Answer these from the "I Remember Mama" text:
(a) Which two adjectives describe Mama?
(b) In what part of which state was the grandparents' little farm?
(c) How old was Mama when she came to Indian Territory in a wagon?
::: Given text :::
I Remember Mama
Two adjectives describe my maternal grandmother — or Mama as I called her (because that’s what her children called her) — feisty and loquacious.
Ida (Hensley) Fricks ca 1946 in Texas |
I spent a major portion of my early childhood with Mama and Papa (my grandparents) on their little farm in eastern Oklahoma. I was their baby’s baby and they doted on me. It is Mama to whom I owe my love of family history, cooking, and an appreciation of music.
Mama loved to sing as she did her chores around the house or in the garden, and interspersed with the old songs, she’d tell me about when she was girl in Alabama, about coming to Indian Territory in a wagon when she was 15, meeting Papa at a dance where he was the caller and her older brother was a fiddler. On Saturdays when we went “to town” to buy groceries and shop, she’d visit with old friends and family members and talk about the “old days” and catch up about everyone’s families, their health and welfare. I was quiet child, listened well, took it all in, not knowing that someday I would write so much about my families or how important all this would be to my genealogical pursuits.
::: Dataset :::
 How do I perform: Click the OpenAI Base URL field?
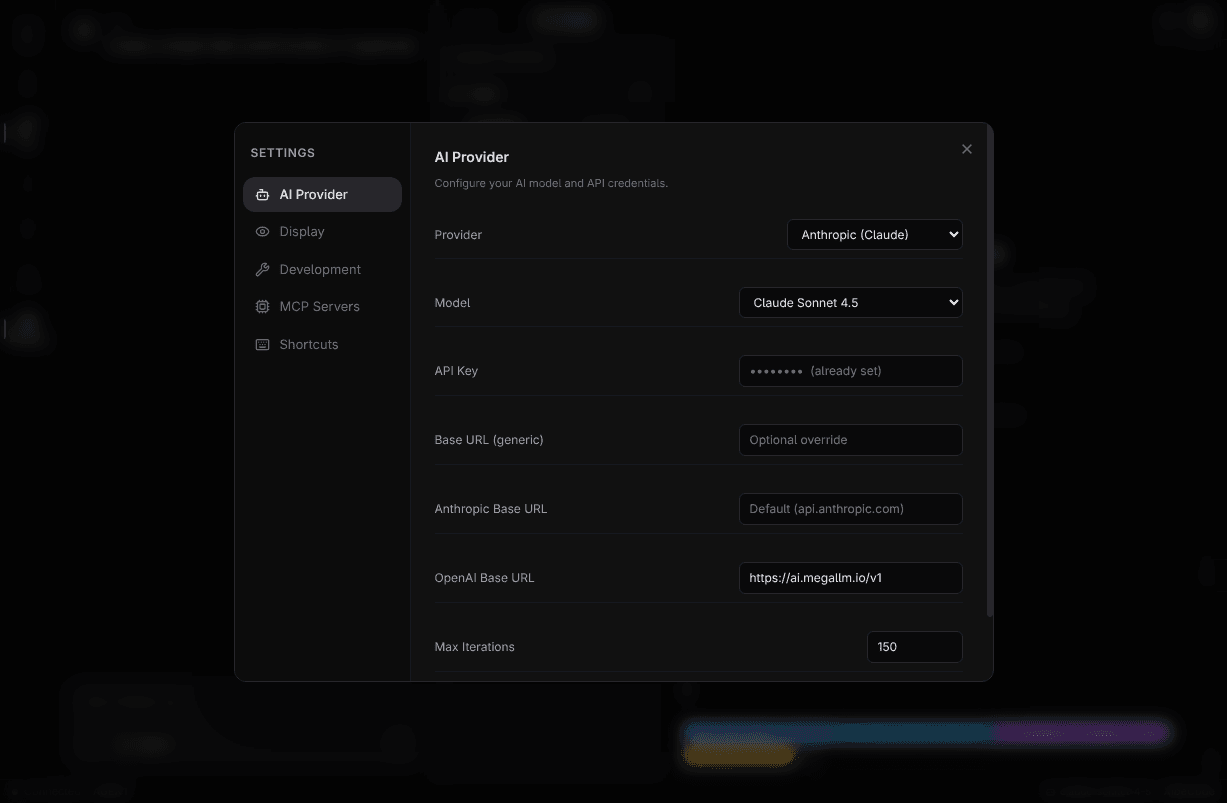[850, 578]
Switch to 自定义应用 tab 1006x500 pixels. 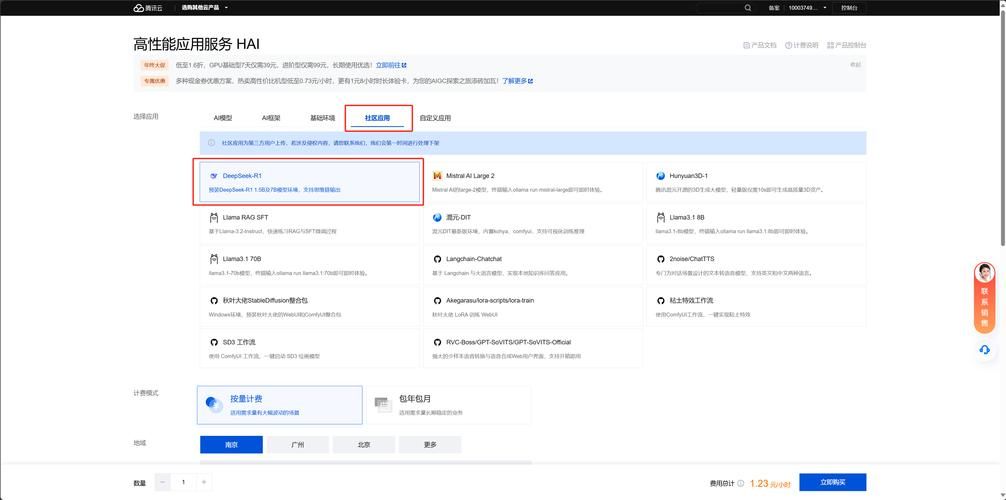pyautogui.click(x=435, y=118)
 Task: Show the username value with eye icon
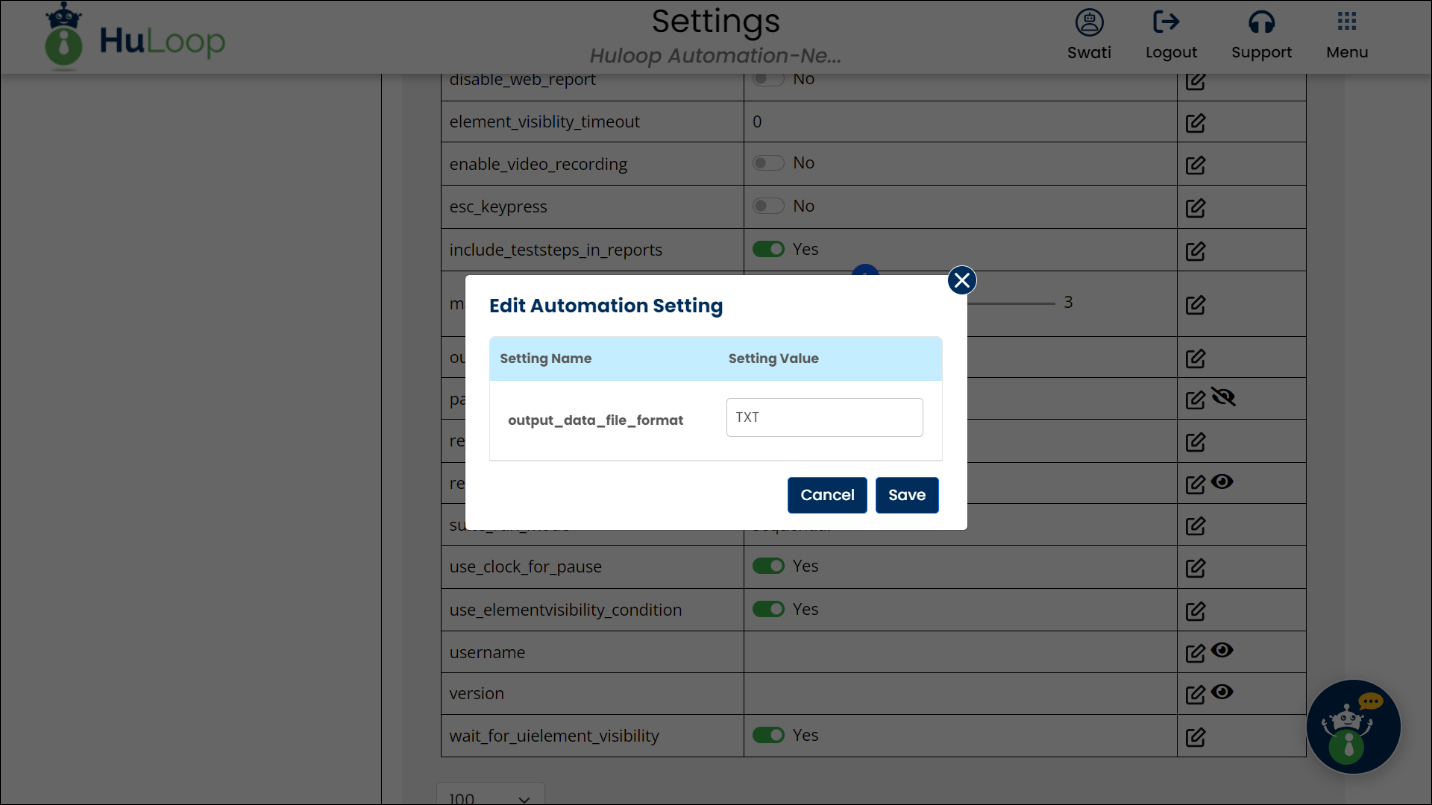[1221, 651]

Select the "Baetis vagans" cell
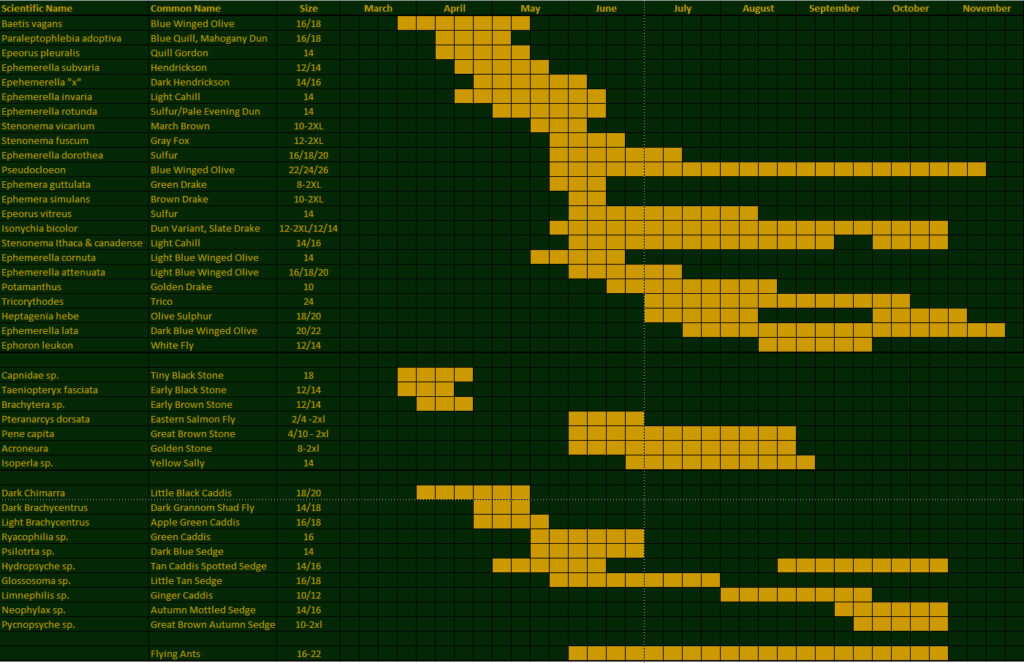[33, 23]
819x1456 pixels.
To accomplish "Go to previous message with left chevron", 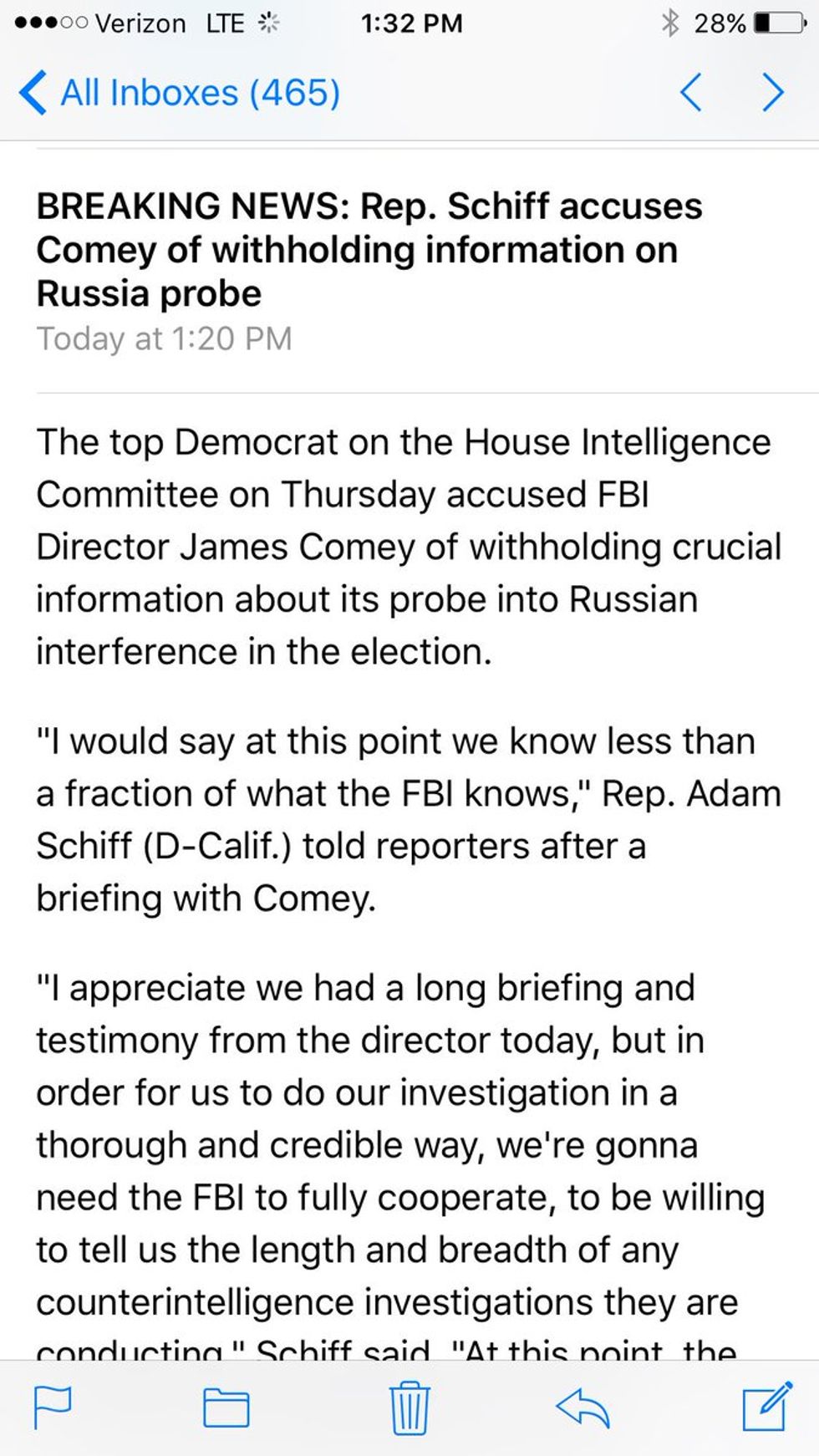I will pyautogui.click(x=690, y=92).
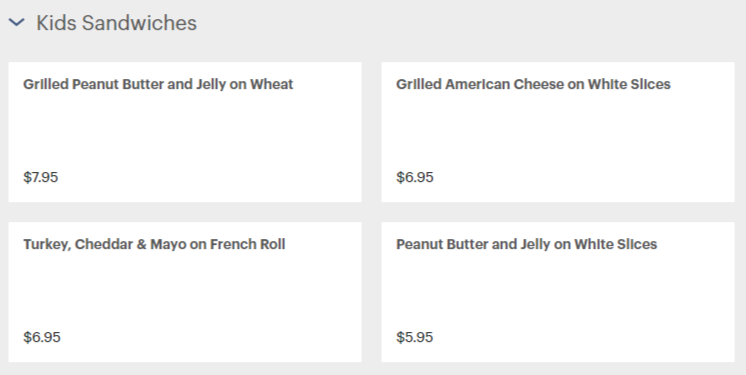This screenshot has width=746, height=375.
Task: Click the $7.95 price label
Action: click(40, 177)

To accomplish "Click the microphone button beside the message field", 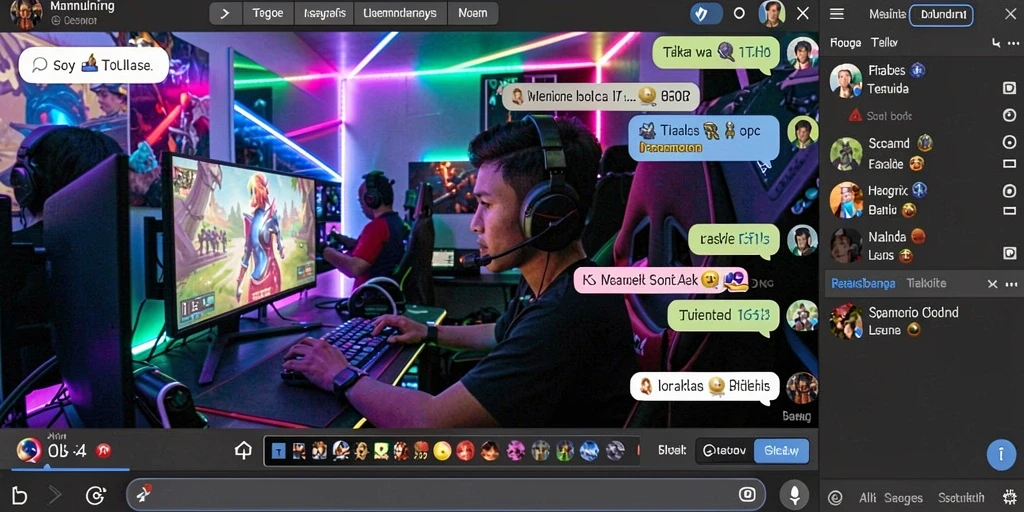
:::
**Task solution**:
(a) Feisty and loquacious.
(b) Eastern Oklahoma.
(c) 15.